Hablar con Max Planck era enfrentarse con un fantasma del siglo XIX. Su rostro apergaminado, lleno de surcos y cicatrices —marcas de sabiduría y dolor, de serenidad e ira—, hacía pensar en una reliquia antigua o en el tronco abierto de un árbol en el cual es posible advertir los círculos del tiempo. Sus mejillas enjutas y las pesadas bolsas que le caían bajo los ojos eran los únicos restos de una era que se negaba a perecer gracias a la voluntad inquebrantable de este hombre inmortal. Más que odio por el presente, su semblante expresaba una profunda decepción por el mundo que aún podía contemplar. Educado durante la época de gloria del imperio guillermino, llegado a su madurez durante la Gran Guerra y a su vejez durante el Tercer Reich, Planck parecía encarnar el espíritu mismo de Alemania, destruido una y otra vez, y reconstruido desde las cenizas. Aunque ahora sus miembros débiles y su cuerpo contrahecho lo obligaban a recluirse en su habitación, aún se podía adivinar en sus modales severos y en su mirada calculadora la recia voluntad que lo había caracterizado siempre. En sus pupilas, diminutas y terribles, seguía escondido el mismo gesto de desprecio que siempre sintió por el mundo azaroso y desproporcionado que había contribuido a modelar.
En contra de todas las predicciones, Planck seguía vivo: había sobrevivido a sus hijos y, de hecho, a millones de alemanes que, a diferencia de él, habían muerto a lo largo de dos guerras mundiales o en los campos de concentración. A pesar de las decepciones y la amargura, de las penurias y la soledad, seguía ahí, firme y sólido, como uno de los pocos puntos de referencia con los cuales contaban sus compatriotas para mirar hacia el futuro. En 1946, su cuerpo se mantenía en el mundo sólo como un recuerdo de la
otra
Alemania, de la Alemania razonable y científica que había coexistido con la Alemania feroz y terrible que había terminado por prevalecer y que se había aniquilado a sí misma.
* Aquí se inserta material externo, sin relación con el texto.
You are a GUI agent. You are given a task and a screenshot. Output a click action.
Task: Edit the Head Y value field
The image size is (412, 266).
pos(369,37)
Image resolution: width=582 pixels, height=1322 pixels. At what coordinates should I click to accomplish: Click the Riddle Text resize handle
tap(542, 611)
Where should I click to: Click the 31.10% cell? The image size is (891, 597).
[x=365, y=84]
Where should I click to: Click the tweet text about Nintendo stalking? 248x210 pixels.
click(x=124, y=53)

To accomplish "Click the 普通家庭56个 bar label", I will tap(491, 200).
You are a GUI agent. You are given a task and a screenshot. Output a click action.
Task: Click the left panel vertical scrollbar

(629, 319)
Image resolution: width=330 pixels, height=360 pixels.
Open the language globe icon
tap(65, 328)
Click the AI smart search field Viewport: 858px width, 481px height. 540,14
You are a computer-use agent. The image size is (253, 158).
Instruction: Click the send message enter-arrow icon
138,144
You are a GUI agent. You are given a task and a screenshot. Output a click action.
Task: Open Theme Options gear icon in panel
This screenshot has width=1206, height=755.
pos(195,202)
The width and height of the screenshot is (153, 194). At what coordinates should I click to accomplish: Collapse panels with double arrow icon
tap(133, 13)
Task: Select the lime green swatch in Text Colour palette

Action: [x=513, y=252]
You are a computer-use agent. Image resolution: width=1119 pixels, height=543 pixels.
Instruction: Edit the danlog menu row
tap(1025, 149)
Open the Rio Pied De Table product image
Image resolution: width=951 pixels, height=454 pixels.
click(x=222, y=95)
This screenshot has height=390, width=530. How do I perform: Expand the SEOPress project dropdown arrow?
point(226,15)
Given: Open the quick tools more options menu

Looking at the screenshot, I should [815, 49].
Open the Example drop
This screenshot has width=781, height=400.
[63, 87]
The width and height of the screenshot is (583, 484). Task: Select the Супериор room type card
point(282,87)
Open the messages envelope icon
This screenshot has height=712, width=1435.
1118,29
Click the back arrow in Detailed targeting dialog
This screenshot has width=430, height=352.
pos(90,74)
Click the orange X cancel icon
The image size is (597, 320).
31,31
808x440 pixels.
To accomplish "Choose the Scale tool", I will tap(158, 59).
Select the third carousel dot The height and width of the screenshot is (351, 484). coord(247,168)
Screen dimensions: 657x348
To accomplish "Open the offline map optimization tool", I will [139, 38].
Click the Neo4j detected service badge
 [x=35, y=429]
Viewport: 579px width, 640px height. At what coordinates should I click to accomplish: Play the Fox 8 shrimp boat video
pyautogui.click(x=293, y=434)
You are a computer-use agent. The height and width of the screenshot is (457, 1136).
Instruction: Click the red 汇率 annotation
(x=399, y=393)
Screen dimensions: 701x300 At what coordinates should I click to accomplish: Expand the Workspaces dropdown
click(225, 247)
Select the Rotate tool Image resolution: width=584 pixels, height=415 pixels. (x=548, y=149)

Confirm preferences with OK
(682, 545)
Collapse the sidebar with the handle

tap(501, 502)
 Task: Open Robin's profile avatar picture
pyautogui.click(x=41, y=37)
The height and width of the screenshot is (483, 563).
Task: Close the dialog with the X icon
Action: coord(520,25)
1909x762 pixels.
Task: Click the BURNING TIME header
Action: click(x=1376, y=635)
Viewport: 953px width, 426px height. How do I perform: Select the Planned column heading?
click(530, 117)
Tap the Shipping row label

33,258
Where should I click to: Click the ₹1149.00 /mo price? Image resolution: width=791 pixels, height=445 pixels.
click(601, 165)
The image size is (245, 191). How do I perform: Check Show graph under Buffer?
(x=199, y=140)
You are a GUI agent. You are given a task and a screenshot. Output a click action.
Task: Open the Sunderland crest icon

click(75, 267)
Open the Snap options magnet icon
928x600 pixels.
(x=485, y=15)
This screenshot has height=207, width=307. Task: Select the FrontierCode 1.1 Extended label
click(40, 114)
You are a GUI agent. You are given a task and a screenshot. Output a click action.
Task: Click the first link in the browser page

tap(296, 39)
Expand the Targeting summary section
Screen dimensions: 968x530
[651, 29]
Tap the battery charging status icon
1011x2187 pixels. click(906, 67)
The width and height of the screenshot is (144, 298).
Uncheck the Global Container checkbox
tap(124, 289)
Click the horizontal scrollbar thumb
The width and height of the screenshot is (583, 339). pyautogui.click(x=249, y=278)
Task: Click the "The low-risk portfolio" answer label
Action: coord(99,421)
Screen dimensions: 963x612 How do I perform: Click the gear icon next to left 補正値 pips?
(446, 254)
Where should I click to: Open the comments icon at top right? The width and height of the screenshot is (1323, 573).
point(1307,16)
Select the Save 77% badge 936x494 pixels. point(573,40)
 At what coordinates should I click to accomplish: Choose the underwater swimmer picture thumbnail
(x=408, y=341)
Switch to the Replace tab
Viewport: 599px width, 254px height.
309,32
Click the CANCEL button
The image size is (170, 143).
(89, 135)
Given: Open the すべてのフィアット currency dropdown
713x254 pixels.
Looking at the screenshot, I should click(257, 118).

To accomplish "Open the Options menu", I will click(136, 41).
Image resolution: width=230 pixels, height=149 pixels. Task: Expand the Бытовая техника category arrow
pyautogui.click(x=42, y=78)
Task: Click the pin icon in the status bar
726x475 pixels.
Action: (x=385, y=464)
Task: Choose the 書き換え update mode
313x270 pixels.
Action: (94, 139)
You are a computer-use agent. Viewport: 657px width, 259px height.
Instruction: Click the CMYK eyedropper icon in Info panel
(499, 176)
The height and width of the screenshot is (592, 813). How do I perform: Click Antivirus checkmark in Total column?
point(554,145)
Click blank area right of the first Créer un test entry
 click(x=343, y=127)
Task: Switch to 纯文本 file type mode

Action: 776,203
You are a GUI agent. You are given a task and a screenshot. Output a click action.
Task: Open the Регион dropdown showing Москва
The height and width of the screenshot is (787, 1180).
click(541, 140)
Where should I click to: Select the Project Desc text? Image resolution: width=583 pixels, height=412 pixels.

¿Por qué se obstinaba en perseverar? ¿Qué lo mantenía atado a la tierra? ¿Qué insana voluntad lo hacía despertar por las mañanas cuando el universo se había sumido en el caos, cuando ya no le quedaba ninguna esperanza? ¿Por qué no se había hundido en los escombros de su casa de Berlín, bombardeada por los aliados? ¿De qué materia estaba hecho el corazón que se escondía bajo la devastada piel de Planck? De habérselo preguntado, acaso su respuesta hubiese sido obvia: si se había negado a abandonar su país durante la guerra, ¿cómo iba a hacerlo ahora, cuando apenas quedaba algo en pie? ¿Cómo iba a abandonar a quienes lo necesitaban en un momento como éste? Su obstinación por vivir debía ser un nuevo ejemplo para los jóvenes científicos.